Twenty-five years after starting La Colombe, Carmichael hopes that the next twenty-five will go a little slower. He would like to continue growing the company at the kind of pace that it has today, “We are on a really great tear right now, with the draft lattes growing at about 150%, we’re in 70% of the stores in the United States of America. Now after 16 months after launch, I’d like to fill that up to 100%.” He also is looking into many different countries to hopefully open more cafes in Asia, specifically South Korea and Japan, Canada, Mexico, as well as in Europe and Australia. Carmichael said, “When I first set out, I wanted to create a brand for Philly. Then, I realized I wanted to do both Philadelphia and New York and DC. Then came Boston, Chicago and the rest of it until we became a national brand.
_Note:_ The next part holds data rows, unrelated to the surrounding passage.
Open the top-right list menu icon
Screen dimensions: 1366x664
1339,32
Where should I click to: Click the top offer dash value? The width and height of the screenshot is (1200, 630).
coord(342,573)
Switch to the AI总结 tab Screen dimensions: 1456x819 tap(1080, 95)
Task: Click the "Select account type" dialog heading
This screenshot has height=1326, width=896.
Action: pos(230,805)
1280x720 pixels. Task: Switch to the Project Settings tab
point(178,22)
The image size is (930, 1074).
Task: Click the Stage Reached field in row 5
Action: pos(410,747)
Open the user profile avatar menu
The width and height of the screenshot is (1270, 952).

I think that naturally, I just woke up and thought ‘Now that we’re a national brand, lets become an international brand.’”
When I asked Carmichael what his proudest moments and greatest accomplishments were, he said that it was difficult for him to point out one in particular when you’re talking about a company that started with two best friends, “When we opened up the door in Philadelphia that had no cafes, to a city that we had to explain what a latte was, what a cappuccino was, what a mocha was, and we had $200 left in our bank accounts, and we had no employees. But we had this sense that we were moving along the path of our destiny.” He then went on go say that Iberti and he aren’t the same people as when they first started the company. He believes that as you move forward with the business, everything becomes more complex and it requires something different from you. When talking about growing a small business, the person you are today, your company does not need in a week or two weeks. It needs a different version of you, it needs a smarter version of you.
La Colombe currently has 30 cafes, almost 1000 employees, a four-channel business (soon to be five), as well as coffees from twenty different countries and countless farms. This is quite different from what the company was at the beginning. So, after Carmichael talked about how much the company has changed, he revealed his greatest accomplishment, “It’s that ability to evolve every single day. It’s the secret to our success. Once you add that to an obsession, to push the boundaries, you end up getting great things. So ultimately, it’s that. Our greatest accomplishment is our willingness to evolve.”